RuYi wrote:Dolphins do it for fun too :3
And Bonobos.

It's fake of course.
http://www.kith.org/journals/jed/2005/10/20/3211.html wrote:As with the Gates memorial site, it’s completely straight-faced; there’s even an FAQ that explicitly says the site is “not a hoax like Orson Welles’ War of the Worlds broadcast.” You can read about the nanomedicine revolution, view a realtime ultrasound for the first human male pregnancy, create your own genetically healthy child online, and chat online (and run a maze race) with Clyven, the world’s first transgenic mouse with human intelligence. There are interactive features and video clips all over the site. Good stuff.
Apparently the author is Virgil Wong, whose “concurrent careers as an artist/filmmaker, Web Center director, MFA faculty member, and Nia teacher all revolve around his interests in medicine, technology and the human body.” His full-time job is “Head of Web Design and Development for two prestigious non-profit medical institutions.” See also the RYT Hospital pages of his “Installations and Net Art” section. I gather that Lee Mingwei (the pregnant man) is also an artist, and was also involved in creating this work; both artists are apparently members of an art group called Paperveins.

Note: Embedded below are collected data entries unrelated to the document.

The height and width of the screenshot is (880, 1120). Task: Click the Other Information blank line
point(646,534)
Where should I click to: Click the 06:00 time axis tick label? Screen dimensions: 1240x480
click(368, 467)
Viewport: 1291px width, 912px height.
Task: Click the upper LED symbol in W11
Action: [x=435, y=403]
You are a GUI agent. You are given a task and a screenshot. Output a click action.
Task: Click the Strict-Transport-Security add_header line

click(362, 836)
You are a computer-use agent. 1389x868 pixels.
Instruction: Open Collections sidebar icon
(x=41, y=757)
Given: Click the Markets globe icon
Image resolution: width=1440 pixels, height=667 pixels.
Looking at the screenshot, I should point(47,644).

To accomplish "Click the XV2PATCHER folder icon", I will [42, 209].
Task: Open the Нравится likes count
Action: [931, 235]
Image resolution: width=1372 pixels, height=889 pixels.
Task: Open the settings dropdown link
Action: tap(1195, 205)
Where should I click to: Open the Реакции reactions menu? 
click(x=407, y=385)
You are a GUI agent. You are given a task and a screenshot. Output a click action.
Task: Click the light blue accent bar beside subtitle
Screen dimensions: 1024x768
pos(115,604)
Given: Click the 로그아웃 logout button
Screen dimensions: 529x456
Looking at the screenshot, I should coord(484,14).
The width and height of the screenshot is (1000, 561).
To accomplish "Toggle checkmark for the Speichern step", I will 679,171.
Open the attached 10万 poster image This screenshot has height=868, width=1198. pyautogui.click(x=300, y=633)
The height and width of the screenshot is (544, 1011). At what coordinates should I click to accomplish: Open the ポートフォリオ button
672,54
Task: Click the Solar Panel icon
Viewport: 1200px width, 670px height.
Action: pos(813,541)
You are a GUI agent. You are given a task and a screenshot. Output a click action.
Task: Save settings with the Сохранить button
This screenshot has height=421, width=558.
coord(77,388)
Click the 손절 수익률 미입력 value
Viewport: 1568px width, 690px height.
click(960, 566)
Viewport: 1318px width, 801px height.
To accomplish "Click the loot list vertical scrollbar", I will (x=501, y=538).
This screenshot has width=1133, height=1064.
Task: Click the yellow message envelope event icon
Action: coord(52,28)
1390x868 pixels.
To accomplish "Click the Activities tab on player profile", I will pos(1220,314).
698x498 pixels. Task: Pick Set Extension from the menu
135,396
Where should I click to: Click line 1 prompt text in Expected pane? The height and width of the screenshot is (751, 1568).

I’m always tempted with this kind of thing to link to it as if it were something real and let y’all gradually figure out what’s going on. But for some reason this time I felt like talking about it in terms of sf from the start.
Imagining it was real for a moment...
Women don't have a value per se; it's not like they are traded like livestock.
Regardless, it would never become popular enough to replace surrogate mothers, so even if you consider them as a commodity their value would never decrease.
It would open doors for homosexuals only when scientists are able to engineer egg cells and sperm cells (is that even possible with stem cells?); until then it wouldn't allow homosexual couples to become true biological parents together.
I assume you would treat a pregnant man the same as a pregnant woman; help them with whatever they need, be it opening doors, emotional support, etc.
No question that religious people would call it blasphemy.
It wouldn't benefit our society. Unless the gender ratio asplodes and we suddenly have no women, it would be practically useless to use "surrogate fathers". On the other hand, it could prove useful in repopulating species of animals that have unusually unbalanced gender ratios.